§ Aim of the task: Only the lines from the one holding "Screen dimensions: 1400x857" to the end of the data should be echoed, exactly as they appear, minus the pictures.
------
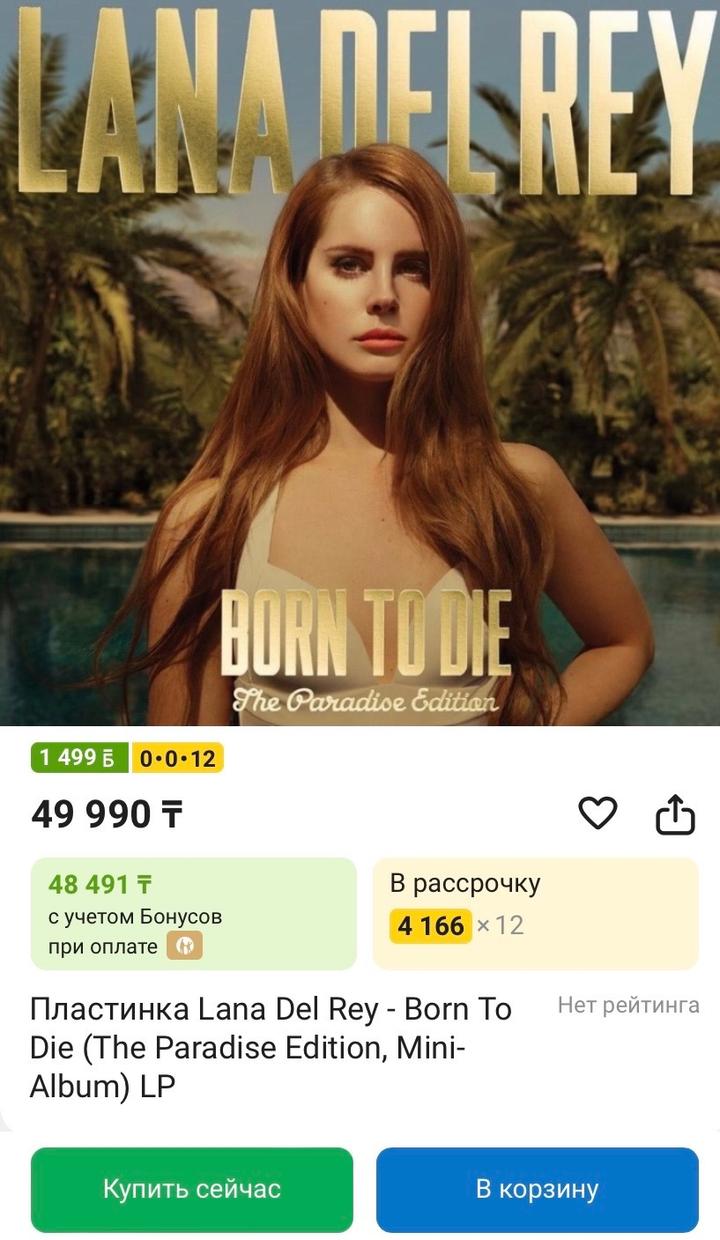Tap 'The Paradise Edition' script on cover

[x=365, y=702]
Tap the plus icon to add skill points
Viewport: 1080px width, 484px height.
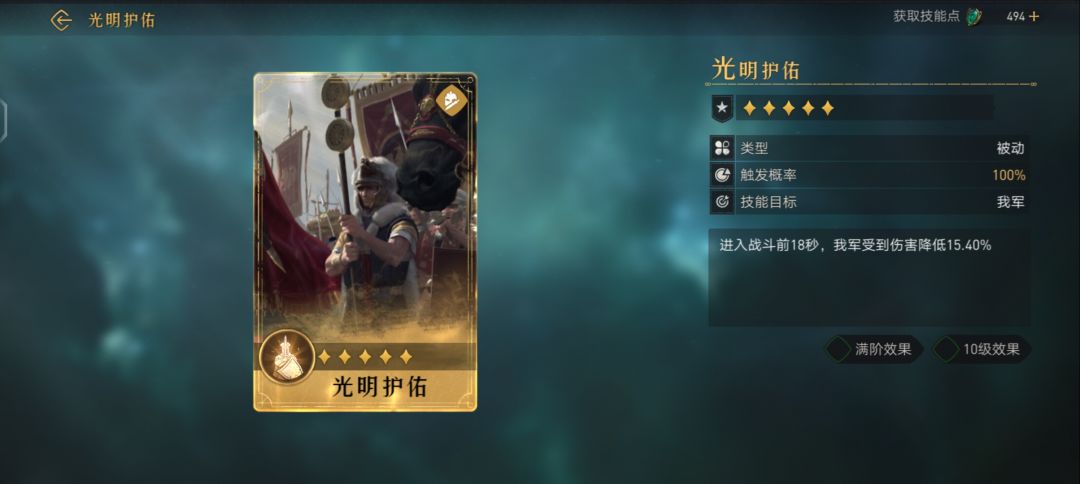[x=1034, y=17]
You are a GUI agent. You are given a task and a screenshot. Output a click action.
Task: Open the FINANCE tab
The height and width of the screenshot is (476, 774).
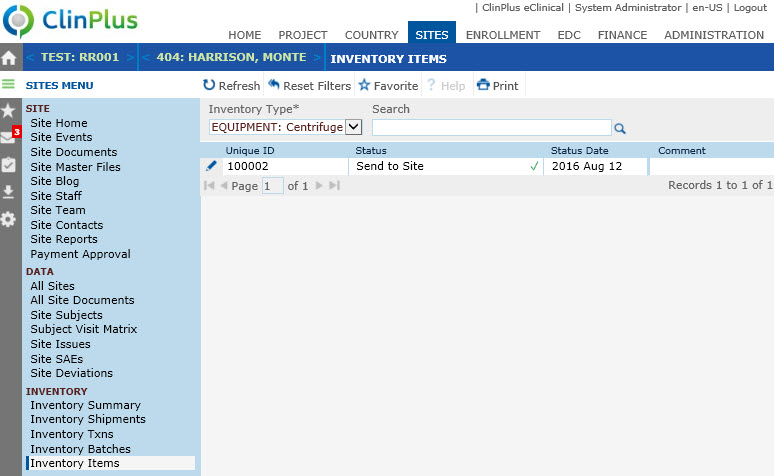click(622, 35)
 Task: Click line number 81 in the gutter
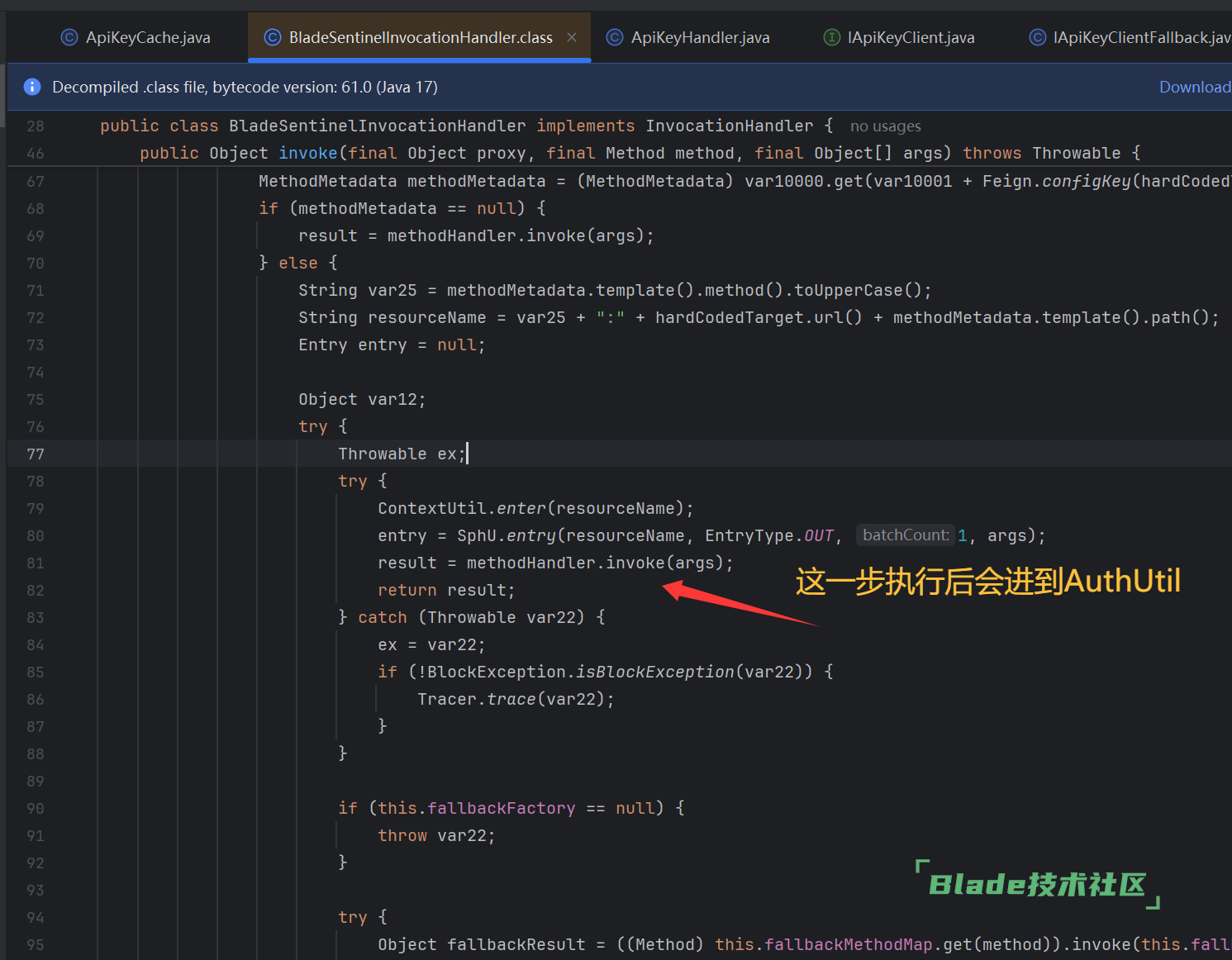click(x=36, y=563)
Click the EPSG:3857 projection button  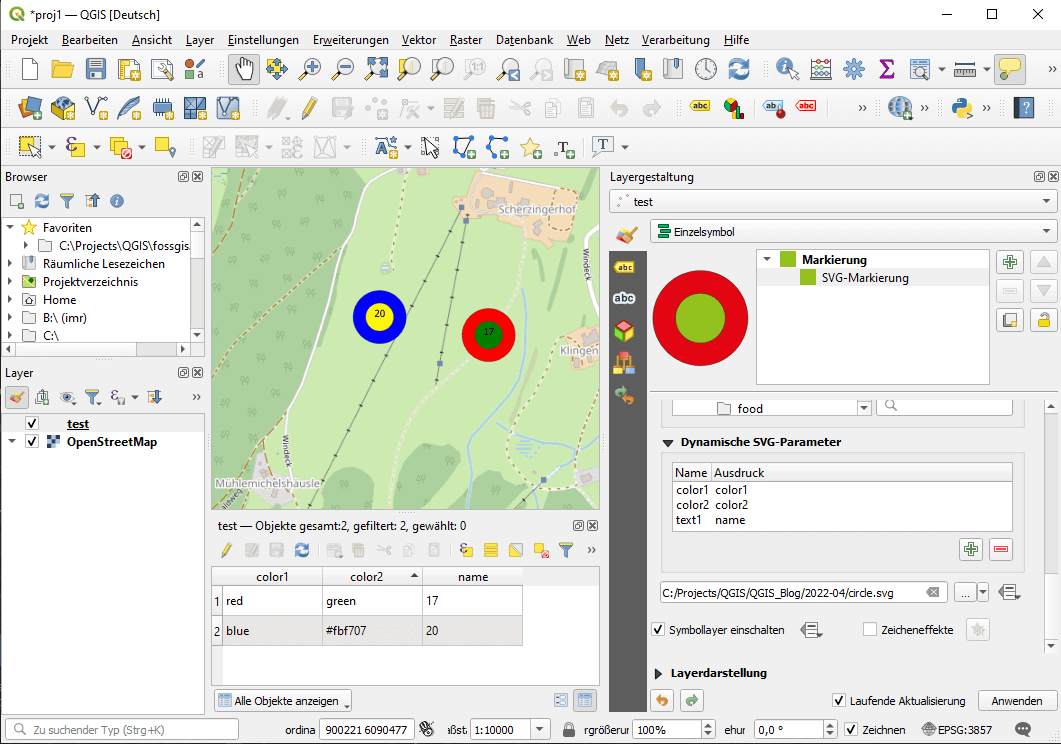(x=957, y=730)
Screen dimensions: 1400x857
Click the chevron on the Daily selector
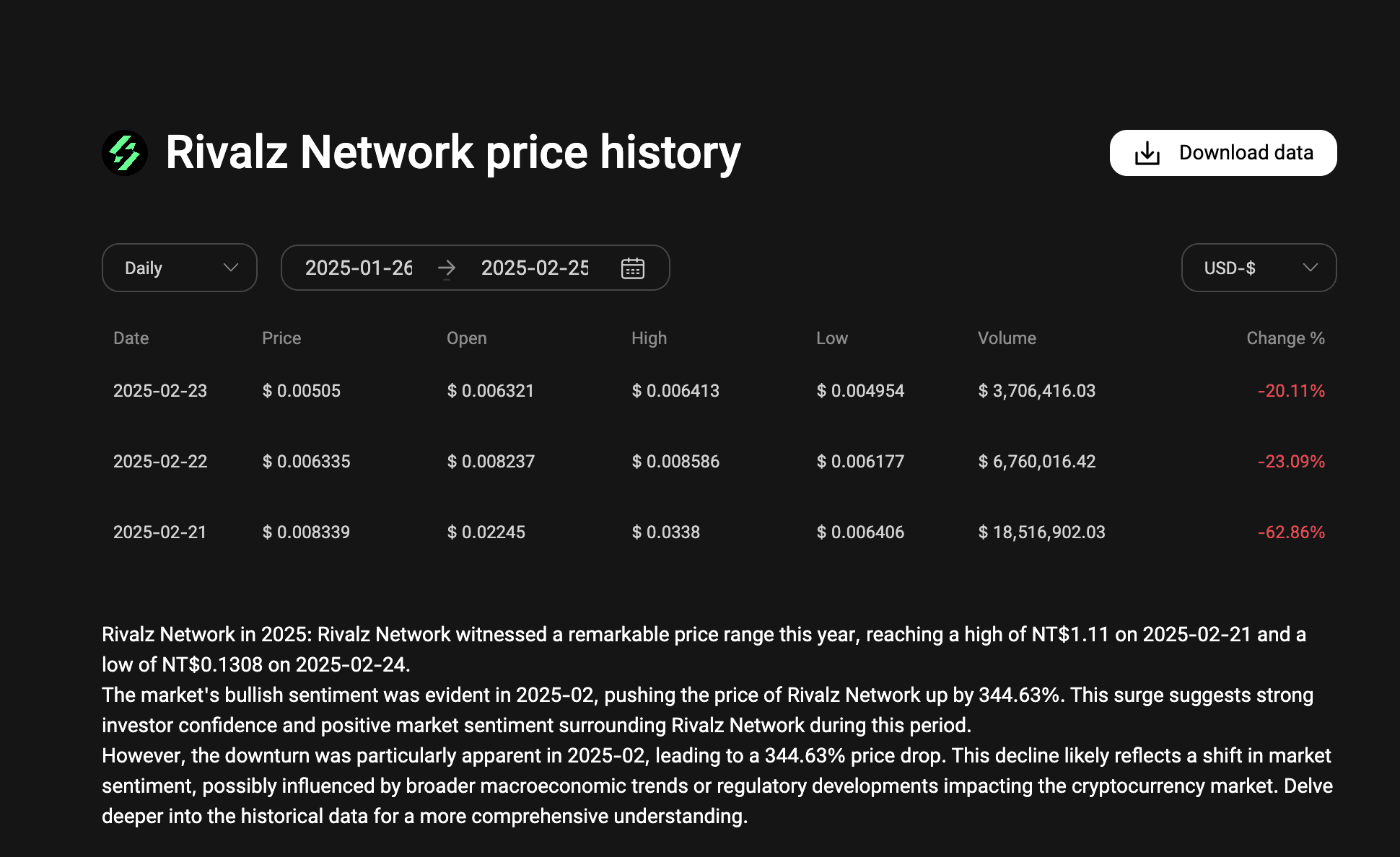(x=231, y=268)
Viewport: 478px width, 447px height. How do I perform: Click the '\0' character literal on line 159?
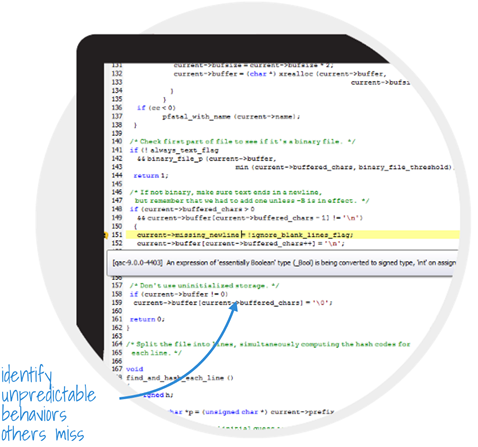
------
§ Task result:
Screen dimensions: 1400x857
Click the chevron on the Daily selector
(x=231, y=268)
Viewport: 478px width, 447px height. How do I perform: Click the '\0' character literal on line 159?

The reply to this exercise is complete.